WHO Officially Classifies Excessive Gaming As A Mental Health Disorder

There has long been talk about the existence of gaming addiction but now the World Health Organization is seeking to classify it as a mental disorder.

This is not a move that is popular among mental health professionals however, with many wondering whether this is a move that is based more in morality rather than cold, hard scientific fact.

This past Monday the World Health Organization classified “gaming disorder” as a diagnosable condition and in the process giving mental health professionals around the globe a basis not only for diagnosing it, but also treating it.

However, a number of mental health organizations are questioning this stance. “There was a fairly widespread concern that this is a diagnosis that doesn’t really have a very solid research foundation,” said Christopher Ferguson, a psychologist and media researcher at Stetson University, and he is not alone.

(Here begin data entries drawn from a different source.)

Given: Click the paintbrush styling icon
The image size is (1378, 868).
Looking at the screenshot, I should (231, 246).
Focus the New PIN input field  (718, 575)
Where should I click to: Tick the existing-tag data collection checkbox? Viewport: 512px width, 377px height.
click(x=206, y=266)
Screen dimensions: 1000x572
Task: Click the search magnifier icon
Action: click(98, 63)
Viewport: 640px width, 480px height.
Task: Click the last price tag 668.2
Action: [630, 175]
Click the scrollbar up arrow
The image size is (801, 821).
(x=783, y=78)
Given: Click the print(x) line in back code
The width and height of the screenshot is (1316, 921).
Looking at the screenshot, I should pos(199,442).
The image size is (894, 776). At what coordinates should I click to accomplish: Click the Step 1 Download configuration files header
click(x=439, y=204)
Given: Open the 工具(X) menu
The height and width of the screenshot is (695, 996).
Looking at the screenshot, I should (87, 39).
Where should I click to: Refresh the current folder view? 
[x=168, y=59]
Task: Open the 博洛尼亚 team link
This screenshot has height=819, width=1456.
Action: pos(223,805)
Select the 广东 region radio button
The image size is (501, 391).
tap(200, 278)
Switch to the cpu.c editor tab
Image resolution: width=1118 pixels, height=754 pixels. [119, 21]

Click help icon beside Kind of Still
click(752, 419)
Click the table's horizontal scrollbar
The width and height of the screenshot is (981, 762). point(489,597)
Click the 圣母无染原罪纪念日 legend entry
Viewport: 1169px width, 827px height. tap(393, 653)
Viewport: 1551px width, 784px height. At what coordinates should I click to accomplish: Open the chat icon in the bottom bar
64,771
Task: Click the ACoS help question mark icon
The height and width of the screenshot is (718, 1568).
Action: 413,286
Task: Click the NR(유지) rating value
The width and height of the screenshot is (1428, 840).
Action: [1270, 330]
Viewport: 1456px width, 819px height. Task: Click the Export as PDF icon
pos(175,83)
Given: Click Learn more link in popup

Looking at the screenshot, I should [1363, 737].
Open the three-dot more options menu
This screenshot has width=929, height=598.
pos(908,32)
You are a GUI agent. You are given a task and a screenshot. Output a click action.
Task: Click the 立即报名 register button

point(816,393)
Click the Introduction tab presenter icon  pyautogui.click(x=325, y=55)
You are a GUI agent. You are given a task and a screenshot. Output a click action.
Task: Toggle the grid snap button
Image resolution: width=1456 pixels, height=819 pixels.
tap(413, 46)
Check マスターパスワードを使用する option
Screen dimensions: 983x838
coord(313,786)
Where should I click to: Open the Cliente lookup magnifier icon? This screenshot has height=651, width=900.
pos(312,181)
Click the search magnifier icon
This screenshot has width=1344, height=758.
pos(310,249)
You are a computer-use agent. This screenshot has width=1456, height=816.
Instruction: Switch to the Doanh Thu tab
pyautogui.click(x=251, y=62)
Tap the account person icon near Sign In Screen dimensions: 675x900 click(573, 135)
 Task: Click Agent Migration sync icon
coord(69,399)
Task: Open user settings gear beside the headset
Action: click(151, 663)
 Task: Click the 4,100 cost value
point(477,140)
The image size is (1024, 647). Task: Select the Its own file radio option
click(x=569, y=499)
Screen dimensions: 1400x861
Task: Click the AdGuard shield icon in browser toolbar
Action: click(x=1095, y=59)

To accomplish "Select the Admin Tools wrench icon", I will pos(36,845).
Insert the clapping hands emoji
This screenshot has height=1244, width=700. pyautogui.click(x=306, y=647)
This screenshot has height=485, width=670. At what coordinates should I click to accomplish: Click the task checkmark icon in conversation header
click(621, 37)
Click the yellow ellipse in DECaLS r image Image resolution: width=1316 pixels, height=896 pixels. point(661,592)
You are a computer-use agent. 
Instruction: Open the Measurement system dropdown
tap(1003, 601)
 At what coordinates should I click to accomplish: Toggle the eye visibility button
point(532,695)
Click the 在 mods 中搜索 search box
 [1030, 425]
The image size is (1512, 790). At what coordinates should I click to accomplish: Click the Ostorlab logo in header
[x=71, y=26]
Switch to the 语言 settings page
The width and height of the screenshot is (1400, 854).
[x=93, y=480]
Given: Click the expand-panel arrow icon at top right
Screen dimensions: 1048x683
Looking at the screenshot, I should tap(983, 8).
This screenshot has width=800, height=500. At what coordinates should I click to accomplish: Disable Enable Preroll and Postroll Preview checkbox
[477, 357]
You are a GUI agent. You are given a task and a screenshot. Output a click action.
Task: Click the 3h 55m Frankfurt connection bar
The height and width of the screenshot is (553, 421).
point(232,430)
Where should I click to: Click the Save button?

The Society for Media Psychology and Technology which is a division of the American Psychological Association, has alerady expressing concern about the WHO’s proposal via its own policy statement earlier this year, saying, “the current research base is not sufficient for this disorder.”

The World Health Organization will be publishing the 11th edition of its International Classification of Diseases later this month and it will be the first time that “gaming disorder” has been included. When it does, the disorder will be described as “impaired control over gaming, increasing priority given to gaming over other activities to the extent that gaming takes precedence over other interests and daily activities, and continuation or escalation of gaming despite the occurrence of negative consequences.” 

There have unfortunately been a number of deaths worldwide which have been linked to gaming addiction, with the first having been in 2002 when a South Korean man died having played for 86 hours straight.